## DATA EXTRACT
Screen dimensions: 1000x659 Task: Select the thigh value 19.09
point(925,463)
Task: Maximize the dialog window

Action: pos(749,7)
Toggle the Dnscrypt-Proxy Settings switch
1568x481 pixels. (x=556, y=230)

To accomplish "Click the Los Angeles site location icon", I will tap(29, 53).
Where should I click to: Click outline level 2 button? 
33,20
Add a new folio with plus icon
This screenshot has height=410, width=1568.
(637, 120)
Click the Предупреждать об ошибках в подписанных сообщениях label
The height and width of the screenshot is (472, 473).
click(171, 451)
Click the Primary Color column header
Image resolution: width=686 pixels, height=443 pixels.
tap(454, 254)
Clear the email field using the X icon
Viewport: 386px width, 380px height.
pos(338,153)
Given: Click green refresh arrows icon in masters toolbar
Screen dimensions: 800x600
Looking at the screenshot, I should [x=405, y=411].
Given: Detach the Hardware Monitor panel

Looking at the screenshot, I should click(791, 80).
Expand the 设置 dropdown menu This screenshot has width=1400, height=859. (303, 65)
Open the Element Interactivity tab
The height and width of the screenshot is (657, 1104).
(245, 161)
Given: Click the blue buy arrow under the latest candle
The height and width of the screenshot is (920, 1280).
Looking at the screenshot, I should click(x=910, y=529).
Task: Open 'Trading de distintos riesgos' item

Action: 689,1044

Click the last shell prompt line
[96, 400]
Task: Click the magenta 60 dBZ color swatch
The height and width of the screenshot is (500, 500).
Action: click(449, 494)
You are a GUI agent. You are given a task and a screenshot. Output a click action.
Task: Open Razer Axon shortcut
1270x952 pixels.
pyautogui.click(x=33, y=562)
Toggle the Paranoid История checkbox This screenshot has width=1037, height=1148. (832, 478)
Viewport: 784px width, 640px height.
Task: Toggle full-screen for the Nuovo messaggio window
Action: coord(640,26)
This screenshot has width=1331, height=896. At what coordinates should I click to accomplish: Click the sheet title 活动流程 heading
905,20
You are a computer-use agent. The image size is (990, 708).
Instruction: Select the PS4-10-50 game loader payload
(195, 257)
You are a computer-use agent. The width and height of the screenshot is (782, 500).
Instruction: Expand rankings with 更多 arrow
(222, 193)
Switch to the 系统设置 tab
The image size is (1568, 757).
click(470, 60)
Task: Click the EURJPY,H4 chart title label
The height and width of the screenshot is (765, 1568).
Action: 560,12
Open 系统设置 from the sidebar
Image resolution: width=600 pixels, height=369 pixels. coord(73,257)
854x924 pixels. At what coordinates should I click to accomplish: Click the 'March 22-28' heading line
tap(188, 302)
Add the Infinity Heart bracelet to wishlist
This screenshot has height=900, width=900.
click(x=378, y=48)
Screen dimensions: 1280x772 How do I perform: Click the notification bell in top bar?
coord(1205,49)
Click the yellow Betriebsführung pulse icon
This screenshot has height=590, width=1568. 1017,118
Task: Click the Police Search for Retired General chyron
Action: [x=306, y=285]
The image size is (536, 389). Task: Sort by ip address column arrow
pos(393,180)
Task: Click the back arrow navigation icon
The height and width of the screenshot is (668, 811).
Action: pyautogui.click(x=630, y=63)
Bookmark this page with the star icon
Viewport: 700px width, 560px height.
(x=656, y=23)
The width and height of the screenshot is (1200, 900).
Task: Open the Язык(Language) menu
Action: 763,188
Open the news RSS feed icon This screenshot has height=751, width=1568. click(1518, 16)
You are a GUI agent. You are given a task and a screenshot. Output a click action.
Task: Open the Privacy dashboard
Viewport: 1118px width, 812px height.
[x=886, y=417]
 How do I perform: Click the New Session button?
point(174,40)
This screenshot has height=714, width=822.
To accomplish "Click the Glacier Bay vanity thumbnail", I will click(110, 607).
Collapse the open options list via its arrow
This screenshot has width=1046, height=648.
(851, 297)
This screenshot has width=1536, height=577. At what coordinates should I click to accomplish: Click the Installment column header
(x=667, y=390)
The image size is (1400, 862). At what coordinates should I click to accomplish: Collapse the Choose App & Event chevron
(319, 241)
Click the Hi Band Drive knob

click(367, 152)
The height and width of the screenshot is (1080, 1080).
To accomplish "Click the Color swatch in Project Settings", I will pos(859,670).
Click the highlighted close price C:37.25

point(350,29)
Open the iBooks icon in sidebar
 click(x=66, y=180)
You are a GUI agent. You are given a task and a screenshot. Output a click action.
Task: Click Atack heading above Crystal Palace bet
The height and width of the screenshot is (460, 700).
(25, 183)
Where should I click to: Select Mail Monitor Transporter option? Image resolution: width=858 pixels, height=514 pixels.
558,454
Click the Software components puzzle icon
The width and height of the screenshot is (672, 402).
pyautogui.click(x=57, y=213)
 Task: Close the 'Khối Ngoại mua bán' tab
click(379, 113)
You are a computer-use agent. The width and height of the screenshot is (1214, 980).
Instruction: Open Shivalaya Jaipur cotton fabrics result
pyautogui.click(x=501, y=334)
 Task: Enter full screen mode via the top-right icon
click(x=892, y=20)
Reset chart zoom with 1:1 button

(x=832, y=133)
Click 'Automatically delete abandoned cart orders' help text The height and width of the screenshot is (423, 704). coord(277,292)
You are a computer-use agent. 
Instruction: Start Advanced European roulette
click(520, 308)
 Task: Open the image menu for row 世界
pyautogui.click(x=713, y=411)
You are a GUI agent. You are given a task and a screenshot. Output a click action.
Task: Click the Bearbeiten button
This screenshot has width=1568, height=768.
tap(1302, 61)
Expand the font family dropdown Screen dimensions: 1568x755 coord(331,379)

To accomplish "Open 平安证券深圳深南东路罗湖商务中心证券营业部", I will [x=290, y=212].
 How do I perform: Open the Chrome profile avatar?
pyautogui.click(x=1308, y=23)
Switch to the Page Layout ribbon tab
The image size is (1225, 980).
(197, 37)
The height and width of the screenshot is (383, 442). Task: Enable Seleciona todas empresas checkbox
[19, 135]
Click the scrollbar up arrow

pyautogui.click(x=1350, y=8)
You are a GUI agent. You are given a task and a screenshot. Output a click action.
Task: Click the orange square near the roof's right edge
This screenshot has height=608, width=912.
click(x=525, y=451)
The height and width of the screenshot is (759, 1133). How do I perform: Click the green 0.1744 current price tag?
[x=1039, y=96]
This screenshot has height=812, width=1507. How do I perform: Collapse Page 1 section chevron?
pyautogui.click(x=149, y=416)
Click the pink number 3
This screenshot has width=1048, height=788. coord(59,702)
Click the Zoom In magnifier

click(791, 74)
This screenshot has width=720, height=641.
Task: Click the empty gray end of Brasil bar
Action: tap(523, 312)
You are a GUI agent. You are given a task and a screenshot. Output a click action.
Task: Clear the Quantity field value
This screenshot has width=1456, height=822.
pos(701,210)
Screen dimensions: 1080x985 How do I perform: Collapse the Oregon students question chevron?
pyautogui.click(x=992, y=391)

## TASK DIRECTIONS
Your job is to copy all the records exactly.

## WORKED SOLUTION
Screen dimensions: 1000x659 Task: Select the thigh value 19.09
point(925,463)
Task: Maximize the dialog window

Action: pos(749,7)
Toggle the Dnscrypt-Proxy Settings switch
1568x481 pixels. (x=556, y=230)

To accomplish "Click the Los Angeles site location icon", I will tap(29, 53).
Where should I click to: Click outline level 2 button? 
33,20
Add a new folio with plus icon
This screenshot has height=410, width=1568.
(637, 120)
Click the Предупреждать об ошибках в подписанных сообщениях label
The height and width of the screenshot is (472, 473).
click(171, 451)
Click the Primary Color column header
Image resolution: width=686 pixels, height=443 pixels.
tap(454, 254)
Clear the email field using the X icon
Viewport: 386px width, 380px height.
pos(338,153)
Given: Click green refresh arrows icon in masters toolbar
Screen dimensions: 800x600
Looking at the screenshot, I should [x=405, y=411].
Given: Detach the Hardware Monitor panel

Looking at the screenshot, I should click(791, 80).
Expand the 设置 dropdown menu This screenshot has width=1400, height=859. (303, 65)
Open the Element Interactivity tab
The height and width of the screenshot is (657, 1104).
(245, 161)
Given: Click the blue buy arrow under the latest candle
The height and width of the screenshot is (920, 1280).
Looking at the screenshot, I should click(x=910, y=529).
Task: Open 'Trading de distintos riesgos' item

Action: 689,1044

Click the last shell prompt line
[96, 400]
Task: Click the magenta 60 dBZ color swatch
The height and width of the screenshot is (500, 500).
Action: click(449, 494)
You are a GUI agent. You are given a task and a screenshot. Output a click action.
Task: Open Razer Axon shortcut
1270x952 pixels.
pyautogui.click(x=33, y=562)
Toggle the Paranoid История checkbox This screenshot has width=1037, height=1148. (832, 478)
Viewport: 784px width, 640px height.
Task: Toggle full-screen for the Nuovo messaggio window
Action: coord(640,26)
This screenshot has width=1331, height=896. At what coordinates should I click to accomplish: Click the sheet title 活动流程 heading
905,20
You are a computer-use agent. The image size is (990, 708).
Instruction: Select the PS4-10-50 game loader payload
(195, 257)
You are a computer-use agent. The width and height of the screenshot is (782, 500).
Instruction: Expand rankings with 更多 arrow
(222, 193)
Switch to the 系统设置 tab
The image size is (1568, 757).
click(470, 60)
Task: Click the EURJPY,H4 chart title label
The height and width of the screenshot is (765, 1568).
Action: 560,12
Open 系统设置 from the sidebar
Image resolution: width=600 pixels, height=369 pixels. coord(73,257)
854x924 pixels. At what coordinates should I click to accomplish: Click the 'March 22-28' heading line
tap(188, 302)
Add the Infinity Heart bracelet to wishlist
This screenshot has height=900, width=900.
click(x=378, y=48)
Screen dimensions: 1280x772 How do I perform: Click the notification bell in top bar?
coord(1205,49)
Click the yellow Betriebsführung pulse icon
This screenshot has height=590, width=1568. 1017,118
Task: Click the Police Search for Retired General chyron
Action: [x=306, y=285]
The image size is (536, 389). Task: Sort by ip address column arrow
pos(393,180)
Task: Click the back arrow navigation icon
The height and width of the screenshot is (668, 811).
Action: pyautogui.click(x=630, y=63)
Bookmark this page with the star icon
Viewport: 700px width, 560px height.
(x=656, y=23)
The width and height of the screenshot is (1200, 900).
Task: Open the Язык(Language) menu
Action: 763,188
Open the news RSS feed icon This screenshot has height=751, width=1568. click(1518, 16)
You are a GUI agent. You are given a task and a screenshot. Output a click action.
Task: Open the Privacy dashboard
Viewport: 1118px width, 812px height.
[x=886, y=417]
 How do I perform: Click the New Session button?
point(174,40)
This screenshot has height=714, width=822.
To accomplish "Click the Glacier Bay vanity thumbnail", I will click(110, 607).
Collapse the open options list via its arrow
This screenshot has width=1046, height=648.
(851, 297)
This screenshot has width=1536, height=577. At what coordinates should I click to accomplish: Click the Installment column header
(x=667, y=390)
The image size is (1400, 862). At what coordinates should I click to accomplish: Collapse the Choose App & Event chevron
(319, 241)
Click the Hi Band Drive knob

click(367, 152)
The height and width of the screenshot is (1080, 1080).
To accomplish "Click the Color swatch in Project Settings", I will pos(859,670).
Click the highlighted close price C:37.25

point(350,29)
Open the iBooks icon in sidebar
 click(x=66, y=180)
You are a GUI agent. You are given a task and a screenshot. Output a click action.
Task: Click Atack heading above Crystal Palace bet
The height and width of the screenshot is (460, 700).
(25, 183)
Where should I click to: Select Mail Monitor Transporter option? Image resolution: width=858 pixels, height=514 pixels.
558,454
Click the Software components puzzle icon
The width and height of the screenshot is (672, 402).
pyautogui.click(x=57, y=213)
 Task: Close the 'Khối Ngoại mua bán' tab
click(379, 113)
You are a computer-use agent. The width and height of the screenshot is (1214, 980).
Instruction: Open Shivalaya Jaipur cotton fabrics result
pyautogui.click(x=501, y=334)
 Task: Enter full screen mode via the top-right icon
click(x=892, y=20)
Reset chart zoom with 1:1 button

(x=832, y=133)
Click 'Automatically delete abandoned cart orders' help text The height and width of the screenshot is (423, 704). coord(277,292)
You are a computer-use agent. 
Instruction: Start Advanced European roulette
click(520, 308)
 Task: Open the image menu for row 世界
pyautogui.click(x=713, y=411)
You are a GUI agent. You are given a task and a screenshot. Output a click action.
Task: Click the Bearbeiten button
This screenshot has width=1568, height=768.
tap(1302, 61)
Expand the font family dropdown Screen dimensions: 1568x755 coord(331,379)

To accomplish "Open 平安证券深圳深南东路罗湖商务中心证券营业部", I will [x=290, y=212].
 How do I perform: Open the Chrome profile avatar?
pyautogui.click(x=1308, y=23)
Switch to the Page Layout ribbon tab
The image size is (1225, 980).
(197, 37)
The height and width of the screenshot is (383, 442). Task: Enable Seleciona todas empresas checkbox
[19, 135]
Click the scrollbar up arrow

pyautogui.click(x=1350, y=8)
You are a GUI agent. You are given a task and a screenshot. Output a click action.
Task: Click the orange square near the roof's right edge
This screenshot has height=608, width=912.
click(x=525, y=451)
The height and width of the screenshot is (759, 1133). How do I perform: Click the green 0.1744 current price tag?
[x=1039, y=96]
This screenshot has height=812, width=1507. How do I perform: Collapse Page 1 section chevron?
pyautogui.click(x=149, y=416)
Click the pink number 3
This screenshot has width=1048, height=788. coord(59,702)
Click the Zoom In magnifier

click(791, 74)
This screenshot has width=720, height=641.
Task: Click the empty gray end of Brasil bar
Action: tap(523, 312)
You are a GUI agent. You are given a task and a screenshot. Output a click action.
Task: Clear the Quantity field value
This screenshot has width=1456, height=822.
pos(701,210)
Screen dimensions: 1080x985 How do I perform: Collapse the Oregon students question chevron?
pyautogui.click(x=992, y=391)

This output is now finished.